La ratio di questa posizione sta nel fatto che non è possibile far dipendere l'obbligo di modificare le Tabelle Millesimali da ogni modifica impressa dai proprietari alle destinazioni d'uso delle proprie abitazioni, con il caos che ne conseguirebbe.

L'errore di chi ha chiesto la revisione è consistito nel fondare la sua domanda sulla (asseritamente necessaria) variazione della categoria catastale originariamente impressa dal costruttore e nell'affermare che questo consistesse nell'errore di cui all'art. 69 disp. Att. C.c.

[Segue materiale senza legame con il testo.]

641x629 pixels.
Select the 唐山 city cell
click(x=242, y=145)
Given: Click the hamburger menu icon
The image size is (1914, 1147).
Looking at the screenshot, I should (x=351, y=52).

Ci permettiamo un consiglio al lettore; sulla scorta del vecchio detto «prevenire è meglio che curare», rimane valido il suggerimento dato sempre dagli esperti del settore condominiale circa la due diligence, cioè l'indagine da condurre con diligenza che ciascuno di noi dovrebbe fare PRIMA DI ACQUISTARE un immobile, non solamente su eventuali debiti pregressi lasciati dal venditore, fonte di estenuanti contenziosi, ma anche, come nel caso di specie, sulle possibilità di 'sfruttamento' dell'immobile che si sta acquistando e, laddove si ritenga che l'immobile abbia 'troppi' millesimi rispetto a ciò che realmente vale, valutare attentamente se … ne vale la pena.